Forget the ‘Fed put’. Here’s how corporate buybacks could rescue the stock market.

As US stocks extend their gains heading into a holiday weekend, with the Dow DJIA,
+0.96%
On track to post his longest streak of daily earnings since March, JPMorgan Global Markets Strategist Marko Kolanovic, one of the most vocal stock bulls on Wall Street, has just released a new note to clients telling them warns that stocks may have finally bottomed out: for now.

To be sure, as investors and markets adjust to the new era of non-zero benchmark interest rates as a result of the Federal Reserve’s efforts to control inflation, it is becoming increasingly clear that stocks are already they are not a monolith with all sectors moving together.

Instead, it has become important for investors to differentiate themselves as value stocks outperform growth and some of the previously underdog sectors of the market, such as energy, outperform.

As a result, Kolanovic told clients in a note dated Wednesday that asking what level to buy the market at is “the wrong question.”

Instead, “the best question is, ‘[W]In which segments should I invest?’ There are currently great opportunities in some market segments such as energy, small caps, high beta/cyclicals and [emerging markets]many of which are trading at record valuation discounts, while others still look expensive and are poised to underperform, such as bond proxy sectors.”

But with so many investors determined to anticipate a market bottom, Kolanovic discussed the possibility of a broad-based rally fueled by “the corporate put option.”

Until recently, investors attributed the long-term durability of stock valuations to the “Fed put,” the notion that the Fed would help “buy back” the market if it slipped to uncomfortable levels. , as if the central bank had sold a put option. option.

Now, with the Fed content to sit back and let financial conditions tighten, corporations are stepping into the breach.

The corporate put option remains extremely active, Kolanovic said.
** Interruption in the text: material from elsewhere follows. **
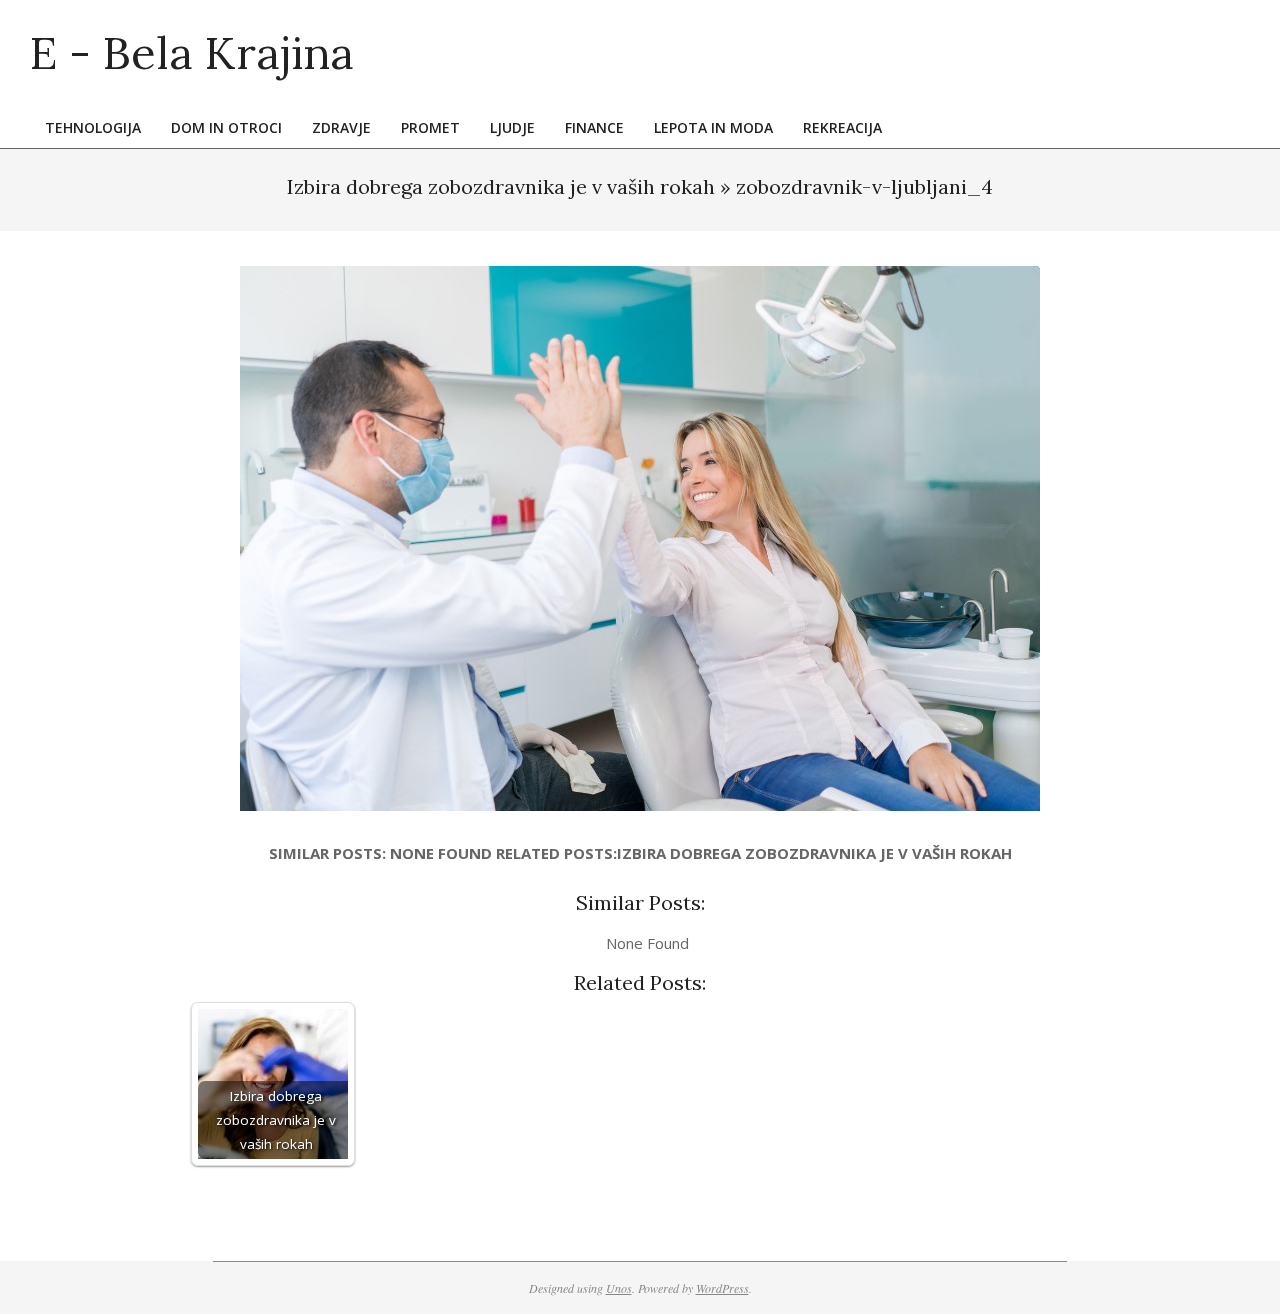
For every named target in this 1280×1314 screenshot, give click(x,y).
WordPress (722, 1288)
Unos (619, 1288)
While the IPO market has dried up, JPMorgan noted that S&P 500 companies have announced $429 billion in buybacks since the beginning of 2022, a stronger pace than in 2019 and 2021. Share buybacks are driven by strong healthy cash flows and margins. , Kolanovic said, and investors can expect them to continue unless the economic situation deteriorates severely.
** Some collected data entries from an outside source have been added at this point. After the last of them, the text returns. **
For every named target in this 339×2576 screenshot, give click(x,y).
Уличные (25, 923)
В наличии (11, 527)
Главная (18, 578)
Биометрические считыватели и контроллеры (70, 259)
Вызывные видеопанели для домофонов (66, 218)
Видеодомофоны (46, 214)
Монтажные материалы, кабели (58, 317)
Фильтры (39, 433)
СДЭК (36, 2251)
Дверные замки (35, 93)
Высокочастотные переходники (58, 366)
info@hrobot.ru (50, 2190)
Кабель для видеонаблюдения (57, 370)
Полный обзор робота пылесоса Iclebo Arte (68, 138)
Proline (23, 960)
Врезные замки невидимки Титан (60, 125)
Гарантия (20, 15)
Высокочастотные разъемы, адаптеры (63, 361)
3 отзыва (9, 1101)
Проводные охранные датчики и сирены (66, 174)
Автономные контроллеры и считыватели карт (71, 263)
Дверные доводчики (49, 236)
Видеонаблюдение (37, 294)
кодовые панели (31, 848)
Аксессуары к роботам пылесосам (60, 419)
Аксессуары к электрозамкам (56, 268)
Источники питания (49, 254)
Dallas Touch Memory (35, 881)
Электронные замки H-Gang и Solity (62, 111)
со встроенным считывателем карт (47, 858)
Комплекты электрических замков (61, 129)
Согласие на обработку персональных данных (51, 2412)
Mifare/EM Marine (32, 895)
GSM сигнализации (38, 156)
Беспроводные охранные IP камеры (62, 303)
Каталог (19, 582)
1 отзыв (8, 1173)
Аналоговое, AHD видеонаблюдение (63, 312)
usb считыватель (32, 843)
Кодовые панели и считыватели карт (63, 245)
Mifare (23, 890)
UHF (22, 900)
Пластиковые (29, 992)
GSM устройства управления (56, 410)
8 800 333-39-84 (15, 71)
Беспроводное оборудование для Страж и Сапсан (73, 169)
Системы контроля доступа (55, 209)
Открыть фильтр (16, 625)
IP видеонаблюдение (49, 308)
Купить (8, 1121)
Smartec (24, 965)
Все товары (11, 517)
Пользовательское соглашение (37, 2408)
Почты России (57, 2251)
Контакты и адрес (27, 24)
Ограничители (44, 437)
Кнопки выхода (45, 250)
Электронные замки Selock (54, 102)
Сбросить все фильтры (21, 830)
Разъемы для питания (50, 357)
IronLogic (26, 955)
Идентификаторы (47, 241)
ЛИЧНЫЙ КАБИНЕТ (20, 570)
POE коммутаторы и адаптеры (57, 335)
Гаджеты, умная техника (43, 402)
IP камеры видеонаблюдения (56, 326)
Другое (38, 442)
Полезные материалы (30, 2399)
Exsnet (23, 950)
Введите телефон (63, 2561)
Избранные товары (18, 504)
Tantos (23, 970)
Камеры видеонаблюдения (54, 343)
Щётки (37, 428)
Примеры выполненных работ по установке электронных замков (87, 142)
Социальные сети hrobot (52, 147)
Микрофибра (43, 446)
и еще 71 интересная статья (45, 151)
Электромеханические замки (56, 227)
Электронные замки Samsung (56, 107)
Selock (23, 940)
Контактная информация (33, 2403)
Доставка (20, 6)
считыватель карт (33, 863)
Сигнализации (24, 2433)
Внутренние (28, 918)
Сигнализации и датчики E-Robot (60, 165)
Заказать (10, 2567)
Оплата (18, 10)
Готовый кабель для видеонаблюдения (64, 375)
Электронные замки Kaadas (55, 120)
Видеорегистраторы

Based on first-quarter results, buybacks were up 45% year-over-year and 3% quarter-over-quarter, led by technology ($62 billion during the first quarter), financials ($49 billion) and healthcare ($ 39 billion). In particular, energy has significantly increased buyback activity to $9.5 billion compared to just around $500 million in the first quarter of 2021. In the short term, the buyback trend remains well supported as more companies they come out of the blackout, although about 15% remain inside the window.
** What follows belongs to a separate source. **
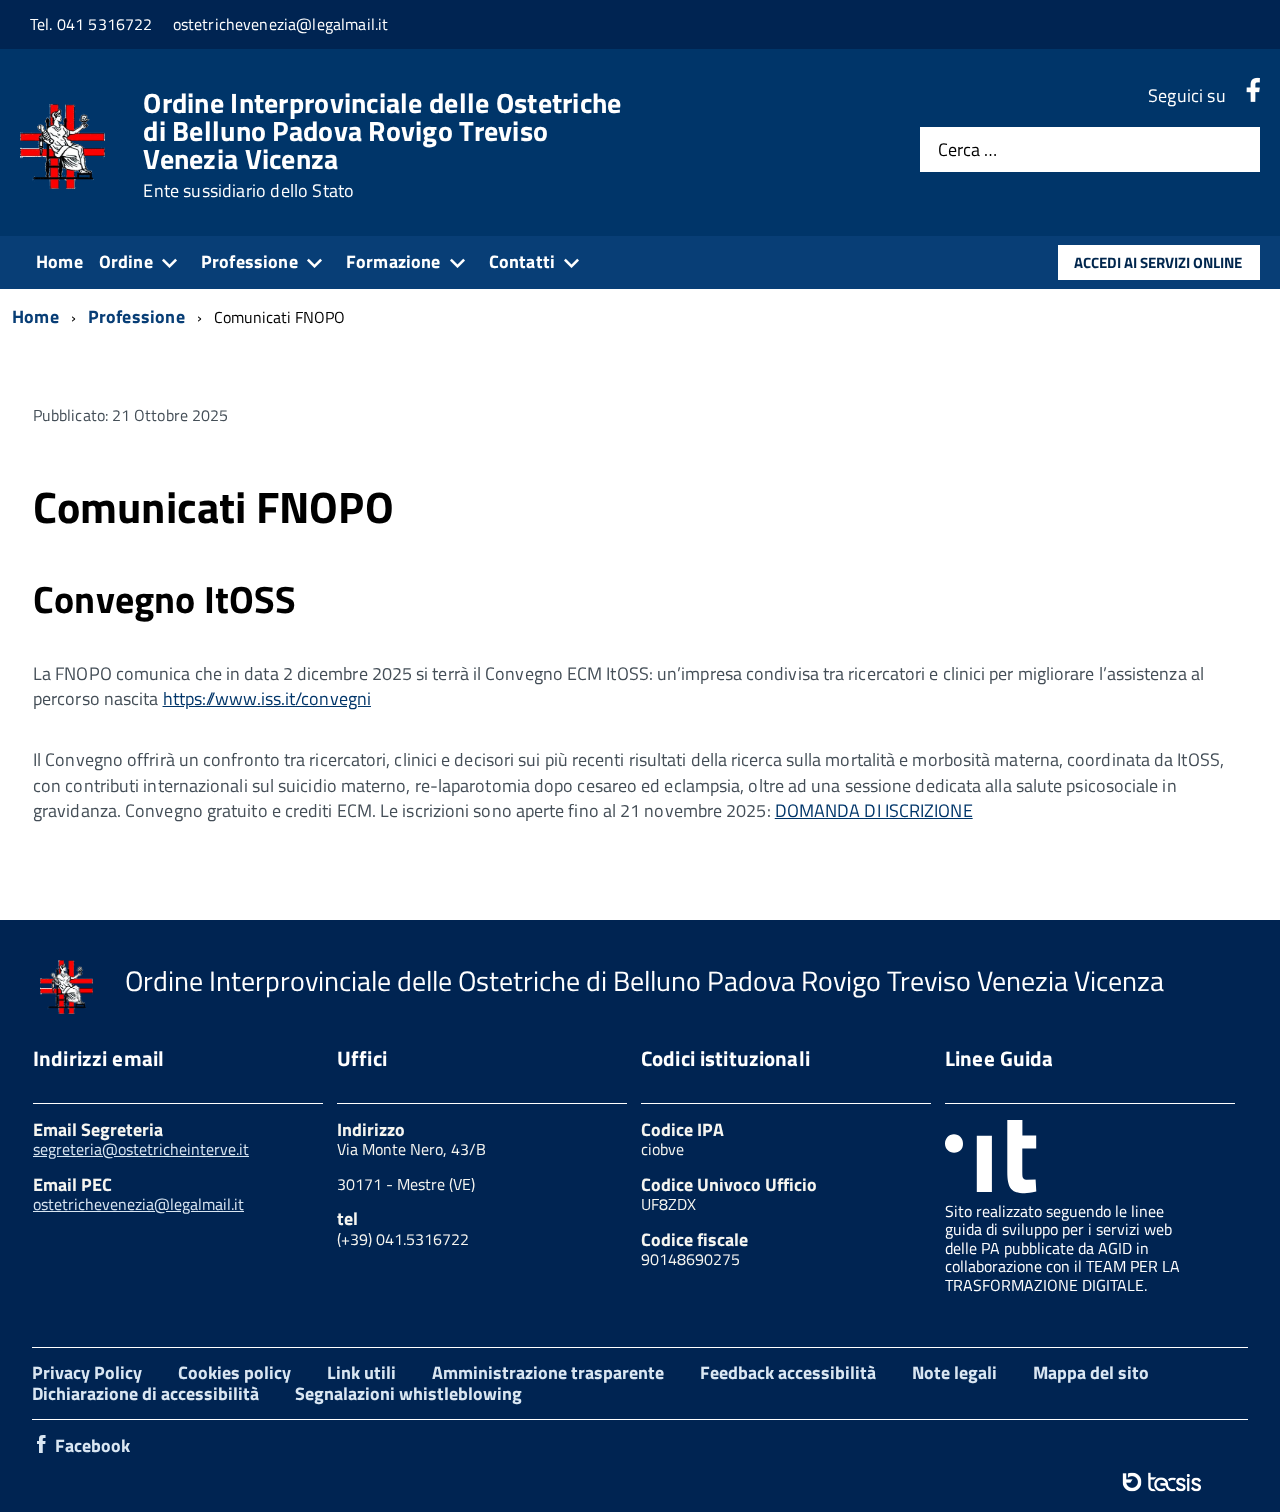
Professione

Of course, it’s not just corporations that buy shares. Another team of JPMorgan analysts recently noted that they expect a “rebalancing” by mutual funds, pension funds and sovereign wealth funds to spark a short-term rebound in stocks.

But there are other reasons to be bullish on stocks that are entirely exogenous. An idea comes courtesy of another team of JPMorgan analysts: a team of cross-asset strategists led by Thomas Salopek, the bank’s global derivatives and quantitative strategist.

While it’s hard to be precise about these kinds of forecasts, Salopek and his team offered three reasons why Treasury yields peaked in the short term. And since stock valuations are a factor of the underlying risk-free rate (which is represented by the 10-year Treasury yield), stability in Treasury yields could lead to stability in stocks.

Among other reasons, the team cited the recent pullback in break-evens, a measure of the difference between the Treasury’s nominal yield and that of an inflation-protected counterparty, as boding well for equities.

Still, as more investors question whether they should shift to a more bullish outlook, Nick Colas, senior equity analyst at DataTrek, noted in a note to clients that “there is no need to decide at this point whether we are in a correction or a breakout market”, as there are strong arguments on both sides.

“Instead, let the market tell us. If we can hold out here for a few weeks, great. If not, then the data says there will be plenty of time to buy later. Either way, the price of waiting is low, and the cost of receiving a wrong call could be very high.”